Welcome to Second-Guessing Scioscia! As you might have surmised, it is a look back at some of the questionable decisions that Mike Scioscia made in the last week. This isn’t because we dislike Scioscia, in fact, MWAH is officially pro-Scioscia. However, we do realize that Scioscia is not infallible and hope to use this series to bring light to the decisions in which Scioscia went wrong (or was at least perceived to be wrong by some). At a minimum, it will help us all come to a better understanding of what goes on during games but maybe, just maybe, we’ll get lucky and this will somehow make Scioscia more self-aware of his more chronic managerial missteps.
This is a very exciting edition of Second-guessing Scioscia because not only do we get to praise Scioscia for adopting some truly progressive thinking that this site has been preaching in this very space, but we also get to praise an Angel player for second-guessing Scioscia on his own.
5/9/14 – The Closer Switcheroo
Ladies and gentlemen, we’ve done it. My work here might be done. Mike Scioscia has seen the light and is no longer deploying his relievers by inning number, but rather by situation, leverage and opposition. Here is how he deployed his two best relievers (arguably), Ernesto Frieri and Joe Smith this week:
- 5/9 - Smith pitched the eight against Jose Reyes, Melky Cabrera, Jose Bautista, Edwin Encarnacion and Juan Francisco. Frieri pitched the ninth against Adam Lind, Dioner Navarro and Colby Rasmus.
- 5/10 - Smith pitched the ninth against Jose Bautista, Edwin Encarnacion, Dioner Navarro and Adam Lind. Frieri did not pitch.
- 5/13 - Smith pitched the eight against Rollins, Utley and Howard. Frieri pitched the ninth against Byrd, Brown and Ruiz.
- 5/14 – Frieri pitched the ninth against Revere, Rollins and Utley. Smith pitched the ninth against Howard, Byrd and Brown.

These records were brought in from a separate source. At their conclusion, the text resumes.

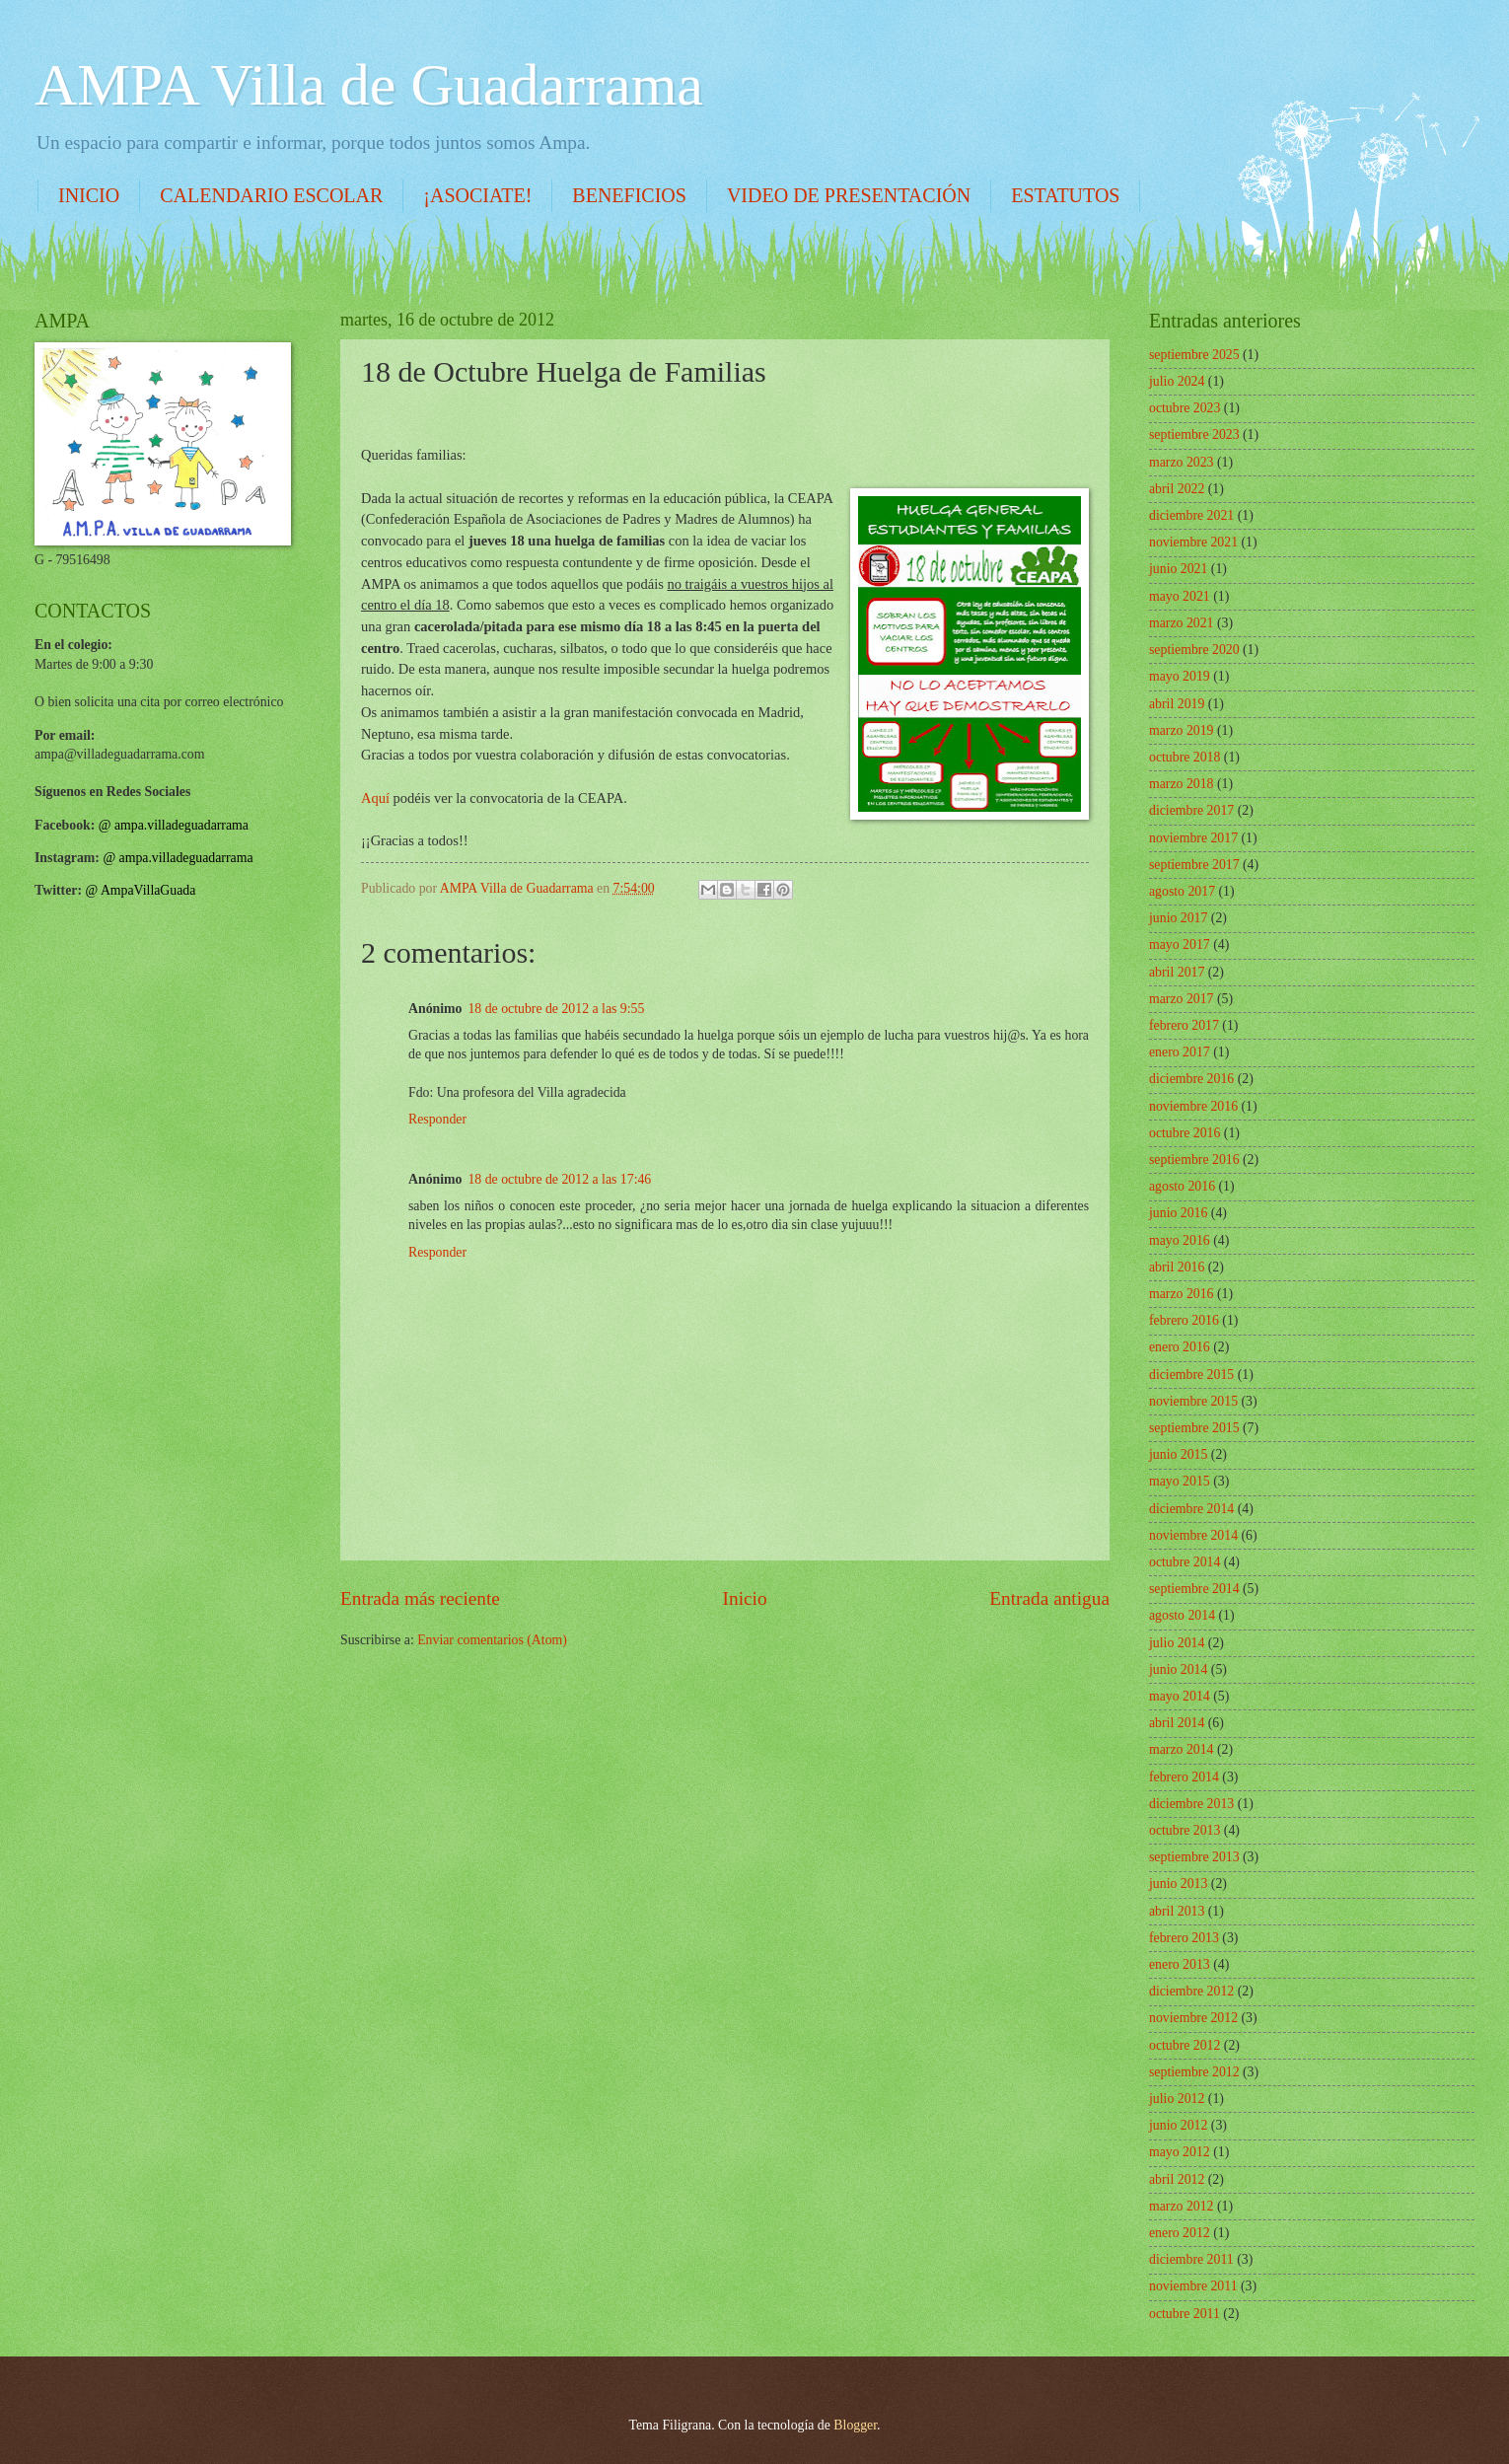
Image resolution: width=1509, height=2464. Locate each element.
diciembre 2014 (1191, 1508)
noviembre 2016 (1193, 1106)
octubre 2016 (1184, 1132)
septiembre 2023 (1194, 434)
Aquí (375, 798)
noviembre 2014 (1193, 1535)
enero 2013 (1179, 1964)
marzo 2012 (1181, 2206)
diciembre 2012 (1191, 1991)
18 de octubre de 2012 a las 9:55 (555, 1008)
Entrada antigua (1049, 1598)
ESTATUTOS (1065, 195)
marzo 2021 (1181, 623)
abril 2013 (1176, 1911)
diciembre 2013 (1191, 1803)
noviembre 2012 (1193, 2017)
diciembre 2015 (1191, 1374)
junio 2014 (1178, 1669)
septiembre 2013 (1194, 1856)
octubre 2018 (1184, 757)
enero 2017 (1179, 1052)
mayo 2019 (1179, 676)
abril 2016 (1176, 1267)
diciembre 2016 (1191, 1078)
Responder (437, 1119)
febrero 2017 (1184, 1025)
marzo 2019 (1181, 730)
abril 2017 (1176, 972)
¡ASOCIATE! (477, 195)
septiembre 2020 (1194, 649)
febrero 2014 (1184, 1777)
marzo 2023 (1181, 462)
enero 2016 (1179, 1347)
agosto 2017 (1182, 891)
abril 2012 (1176, 2179)
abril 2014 (1176, 1722)
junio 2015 (1178, 1454)
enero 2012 (1179, 2232)
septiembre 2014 (1194, 1588)
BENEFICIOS (629, 195)
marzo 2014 (1181, 1749)
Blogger (855, 2425)
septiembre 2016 (1194, 1159)
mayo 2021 (1179, 596)
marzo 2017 (1181, 998)
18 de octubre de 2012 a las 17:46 (559, 1179)
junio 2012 (1178, 2125)
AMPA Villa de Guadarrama (369, 84)
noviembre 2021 (1193, 542)
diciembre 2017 (1191, 810)
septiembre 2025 (1194, 354)
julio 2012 (1176, 2098)
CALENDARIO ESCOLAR (271, 195)
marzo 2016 (1181, 1293)
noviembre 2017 (1193, 838)
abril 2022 (1176, 488)
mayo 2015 (1179, 1481)
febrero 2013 (1184, 1937)
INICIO (88, 195)
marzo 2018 (1181, 783)
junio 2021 (1178, 568)
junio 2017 (1178, 917)
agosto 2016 (1182, 1186)
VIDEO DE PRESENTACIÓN (848, 195)
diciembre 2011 (1191, 2259)
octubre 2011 (1184, 2313)
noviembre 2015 (1193, 1401)
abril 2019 (1176, 703)
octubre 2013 (1184, 1830)
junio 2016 (1178, 1212)
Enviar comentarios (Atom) (492, 1639)
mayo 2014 (1179, 1696)
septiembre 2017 (1194, 864)
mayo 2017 (1179, 944)
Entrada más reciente (420, 1598)
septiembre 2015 (1194, 1427)
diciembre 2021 (1191, 515)
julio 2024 (1176, 381)
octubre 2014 (1184, 1562)
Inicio (745, 1598)
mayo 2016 (1179, 1240)
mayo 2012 (1179, 2151)
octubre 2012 (1184, 2045)
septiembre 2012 (1194, 2072)
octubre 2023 (1184, 407)
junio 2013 (1178, 1883)
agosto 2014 (1182, 1615)
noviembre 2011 (1193, 2286)
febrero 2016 (1184, 1320)
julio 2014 (1176, 1642)
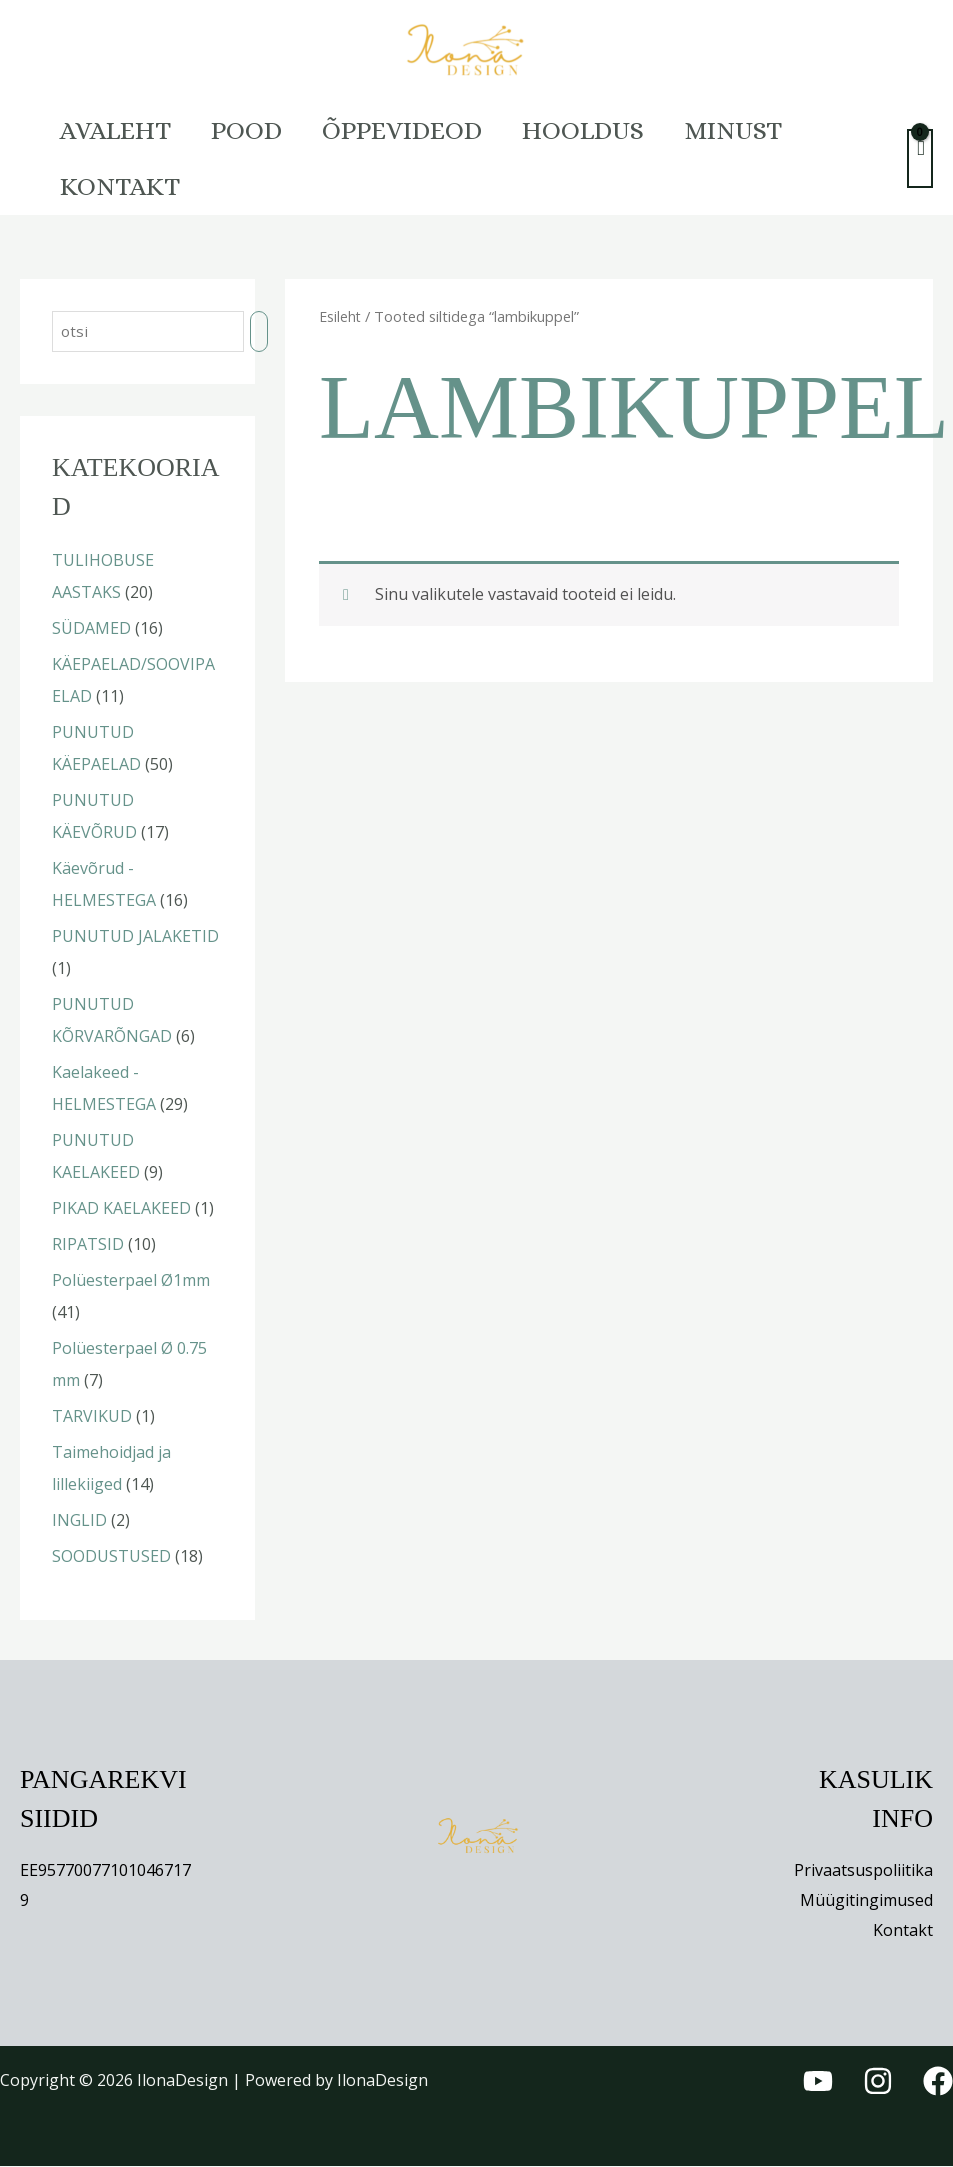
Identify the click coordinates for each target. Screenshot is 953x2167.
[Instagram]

Clearly, Scioscia used Smith over Frieri based on when the most dangerous part of the lineup was due, especially if there was a major threat of the longball, which has been Frieri’s biggest issue. That much is plain to see from the usage above, but just to drive the point home, Scioscia fessed up to it himself:
“We’re trying to match up,” Scioscia said. “You never know where the lineup is going to find you. As the seventh inning was over, we felt real good with Joe and his sinker against those bigger bats and Ernie finishing the game.”
He still won’t admit that this is a permanent arrangement, but he’s been doing it for a week now, so let’s hope it sticks as it really is the best way to maximize his best relievers. It will actually be even more interesting to see if Sean Burnett (assuming he gets healthy and returns to form) can work his way into the equation by the end of the year. Either way, as long as this setup remains in some way, shape or form, it has the MWAH stamp of approval!
5/11/14 – Overruled!
As we all heard, Jered Weaver uncharacteristically asked out of a game. Finally! Someone has found the cure for Scioscia leaving all of his starters in far too long. The pitcher just needs to take himself out. It is truly brilliant in its simplicity. Scioscia had fallen into a bad habit of basically just running pitchers out there until they were over their prescribed pitch limit or until they got into a situation so bad that he is left with no other choice but to go to the pen. That’s why Weaver had to give himself the heave-ho. Weaver had just loaded the bases on a double, single and a walk. That is bad, bad trouble, but not bad enough for Scioscia to bring the hook himself, probably because Weaver was “only” at 102 pitches. That’s not enough pitches for an ace! Ace’s gotta ace!!! Well, Jered did what I’ve been doing all season long and actively second-guessed and overruled Scioscia right there on the field. PROGRESS!
5/13/14 – Shoemaker gets an early hook
Perhaps having learned his lesson from the Weaver experience a few days earlier and from the C.J. Wilson “times through the order penalty” fiasco last week, Manager Mike suddenly developed an itchy trigger finger. Matt Shoemaker was making just his second big league start, and acquitting himself nicely through five innings on just 57 pitches. Well, Scioscia had seen enough. It wasn’t even because of the pitcher’s spot coming up in the order, Shoemaker could’ve pitched the sixth and then be pinch-hit for. No, what Scioscia saw was that the order had rolled over for the third time and Rollins, Utley and Howard were due up. But instead of trying to bleed more innings out of Shoemaker’s arm, Scioscia played to protect the two-run lead and handed the ball to Michael Kohn, who has been excellent this season. Yes, it would’ve been nice to rest the pen a little bit more, but having one of your best relievers face the best part of the opposition’s order rather than a Quad-A arm facing them for the third time is a very smart play.